Pero, en segundo lugar, la perfección no es la base de nuestra salvación. No recibimos el reino según lo bien que lo hagamos. La sangre de Jesús derramada en la cruz es siempre el fundamento de nuestra salvación, la fuente de nuestra esperanza. Su actuación en el recital cuenta, no la nuestra.

La tercera realidad, entonces, es esta: la bondad y la perfección, como quiera que se definan en la Palabra de Dios, son cosas que Dios mismo da. Él nos lleva a la perfección. En 1 Juan 1:9 (¡cuán frecuentemente parece que vamos allí!), encontramos no una, sino dos promesas inolvidables. «En primer lugar», dice Dios, «si confiesas tus pecados, te perdonaré. Y en segundo lugar, te limpiaré. Te purificaré. Te haré bueno. Te haré perfecto, y por una definición celestial de perfección, mucho más allá de lo que puedas soñar.»

Entonces, de una manera muy emocionante, simplemente entregamos toda esta cuestión de la perfección a Jesús. Decimos, «Señor, haz de mí, lo que quieras». Y entonces, la cantidad de perfección, el progreso, el ritmo, todo, se convierte en Su responsabilidad, no en la nuestra. Ahora estamos tocando en Su orquesta.

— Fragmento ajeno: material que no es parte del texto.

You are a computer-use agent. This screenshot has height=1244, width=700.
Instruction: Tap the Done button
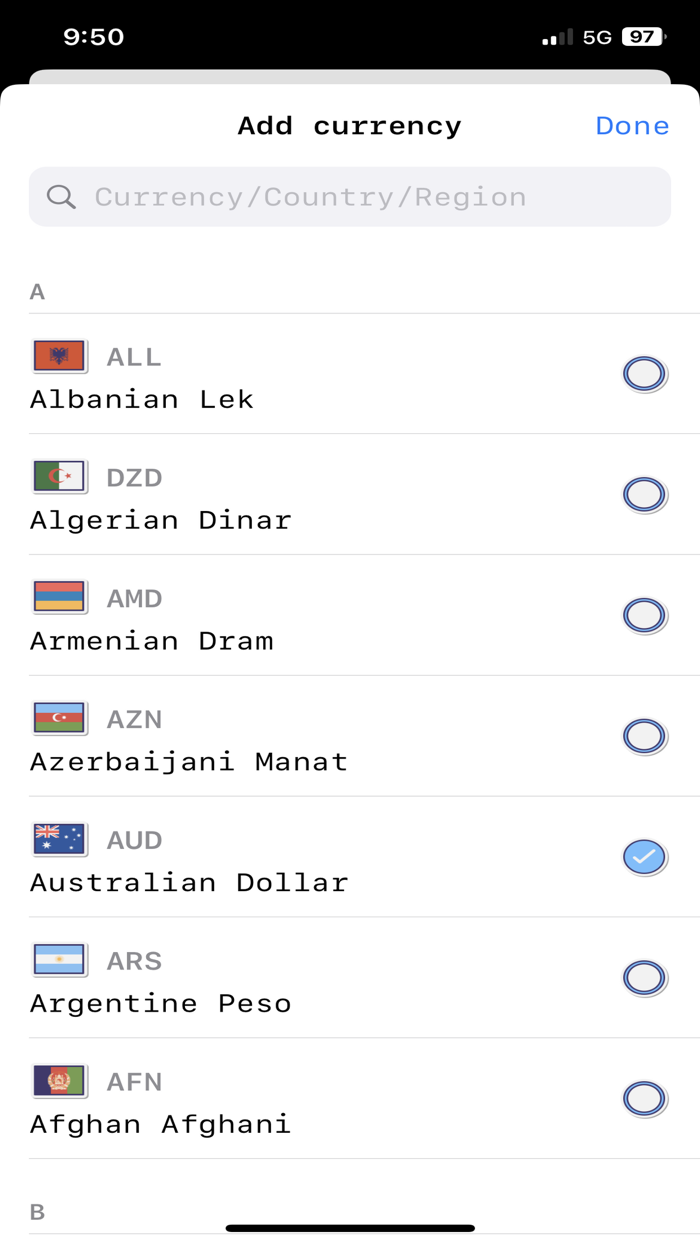click(632, 126)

Esto nos lleva a una cita final de C. S. Lewis sobre este asunto, que se acerca a ser la verdad más maravillosa que un cristiano puede considerar. Está en un capítulo titulado «Fe», de su libro «Mero Cristianismo». Y habla precisamente de esta cuestión de intentar ser bueno. Si tenemos fe en Dios y creemos en el Calvario, ¿abandonamos entonces nuestros propios esfuerzos por seguir las reglas y tocar bien el piano?

«Entregarlo todo a Cristo no significa, por supuesto, que dejes de intentarlo», escribe Lewis. «Confiar en Él, significa, por supuesto, tratar de hacer todo lo que Él dice. No tendría sentido decir que confiaste en una persona, si no sigues su consejo. Por lo tanto, si realmente te has entregado a Él, lo que debe seguir es que estás tratando de obedecerle». Ahora, por favor, memorice la siguiente línea. «Pero intentándolo de una manera nueva, con menos preocupación».

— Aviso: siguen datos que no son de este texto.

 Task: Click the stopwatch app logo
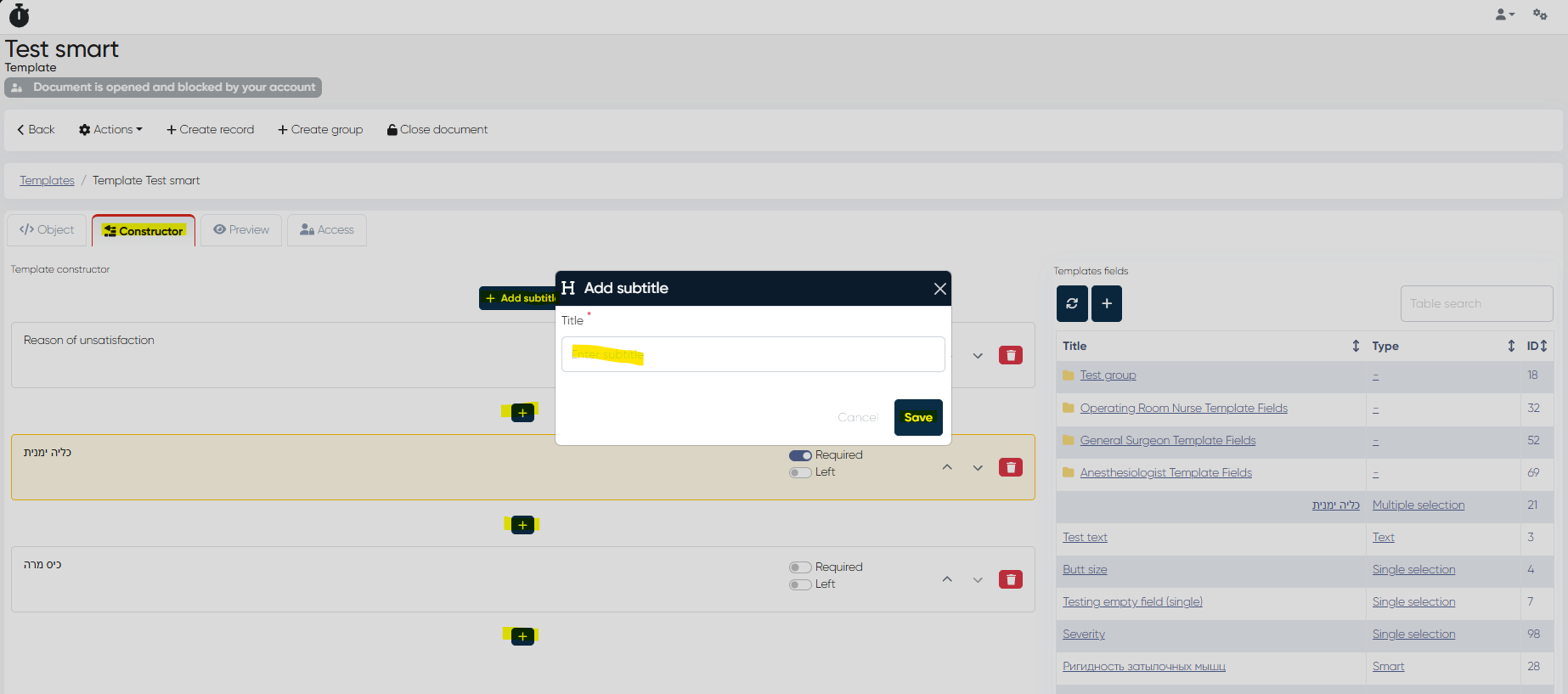point(19,15)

¿No es un concepto apasionante? Probarlo de una manera nueva, menos preocupada. Obedecer con una nueva actitud, una actitud de alegría, no de nerviosismo. Tocar grandes sinfonías para Él, con esperanza y entusiasmo confiado, no con miedo. Y Lewis termina con esto: «No hacéis estas cosas», la obediencia, la perfección, «para ser salvos, sino porque Él ya ha comenzado a salvaros. No esperando llegar al Cielo como recompensa por vuestras acciones, sino queriendo inevitablemente actuar de cierta manera, porque ya está dentro de ti un primer débil destello del Cielo.»

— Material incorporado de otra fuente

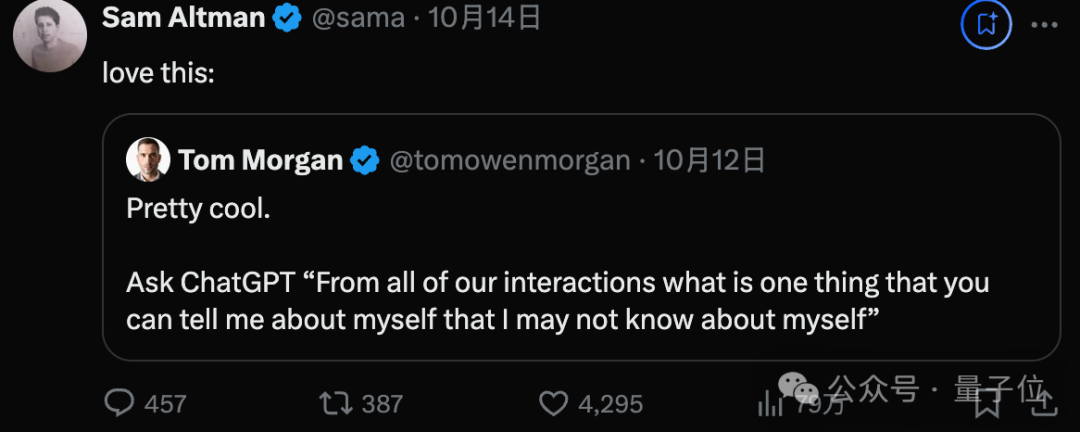This screenshot has width=1080, height=432.
Task: Click Sam Altman's blue verified badge
Action: point(289,18)
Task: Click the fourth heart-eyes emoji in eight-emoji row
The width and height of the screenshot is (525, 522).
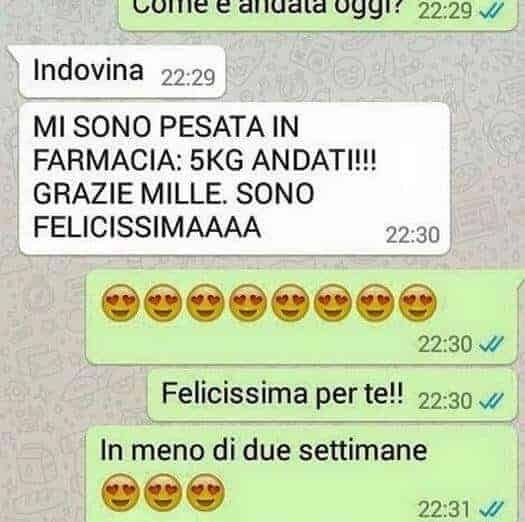Action: pyautogui.click(x=248, y=303)
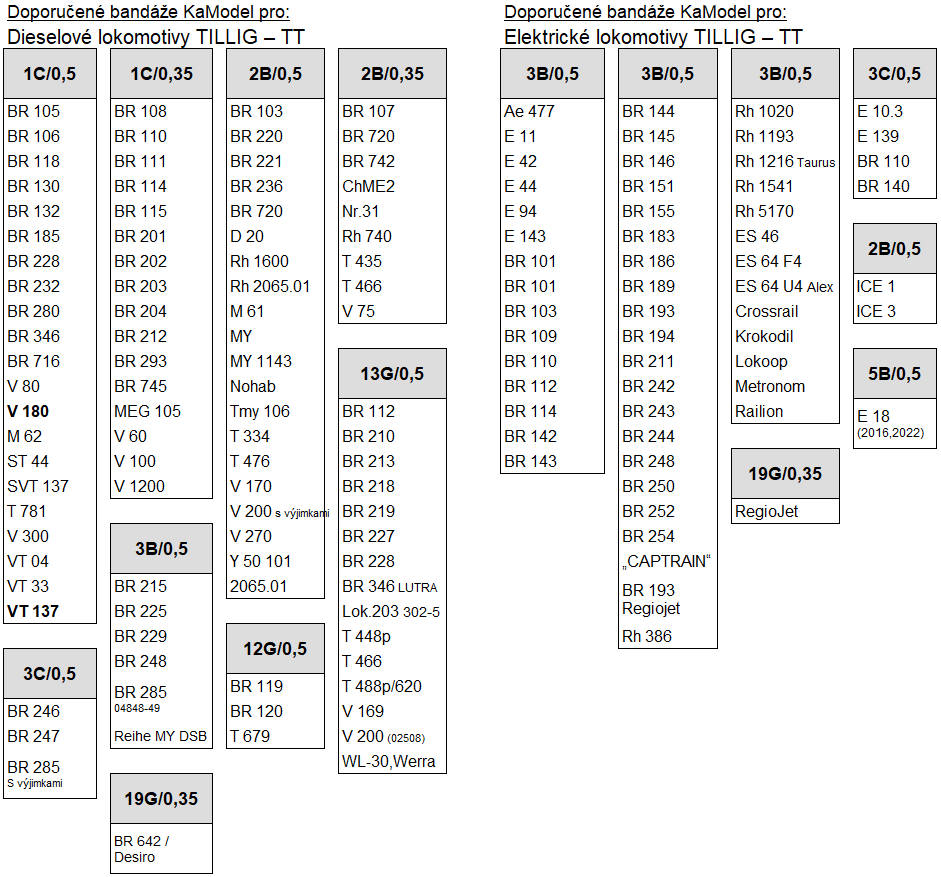Image resolution: width=941 pixels, height=877 pixels.
Task: Click the bold V 180 entry
Action: tap(28, 411)
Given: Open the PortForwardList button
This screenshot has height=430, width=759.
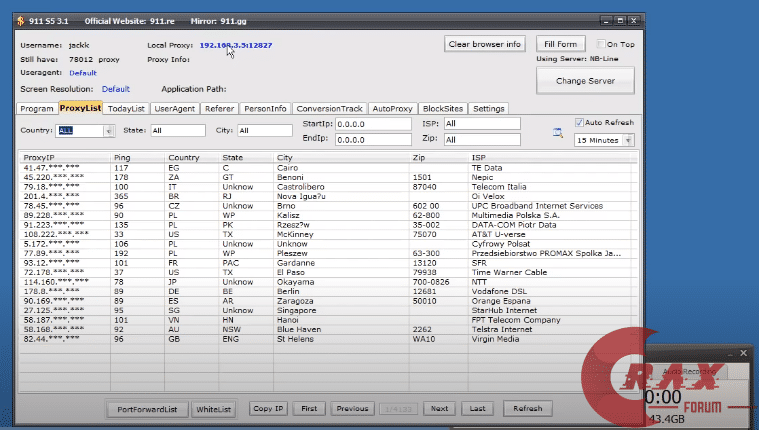Looking at the screenshot, I should coord(146,408).
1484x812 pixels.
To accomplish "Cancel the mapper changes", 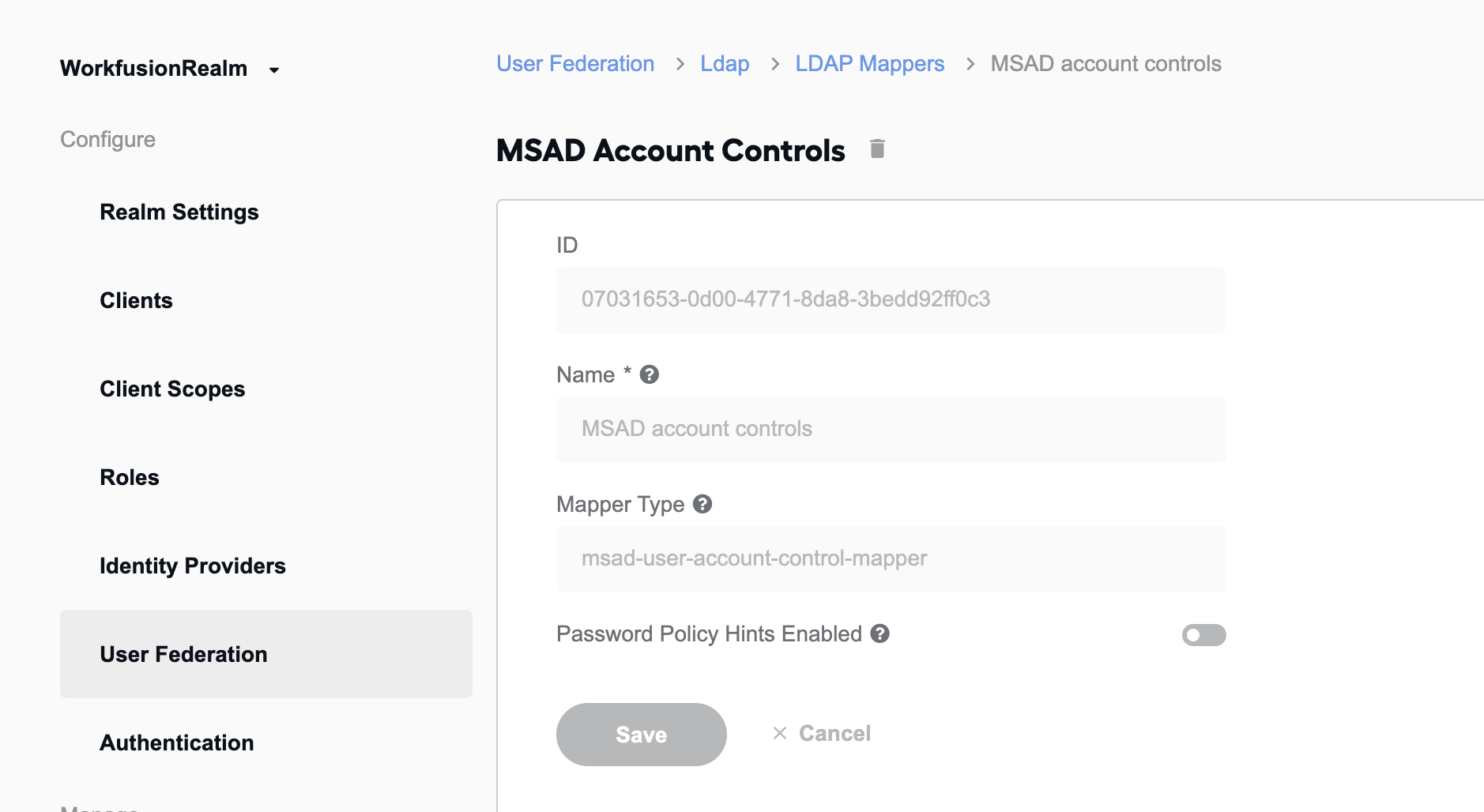I will click(822, 733).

Aquí hay una ilustración de un amigo pastor. Estás intentando conciliar el sueño, y si no estás dormido a las 11 de la noche, te cobrarán una multa de 20000 dólares. ¡Veinte mil dólares! Naturalmente, estás tan asustado por eso que no puedes pegar un ojo. Olvídalo. Pero entonces llega una persona amable, y dice: «Ya sabes, los 20000 dólares, no te preocupes. Esa parte está cancelada. Yo me he encargado de ello. Adelante, descansa un poco». ¡Qué paz! Y antes de que te des cuenta, ¿qué estás haciendo? Dormir como un bebé. Estás obedeciendo.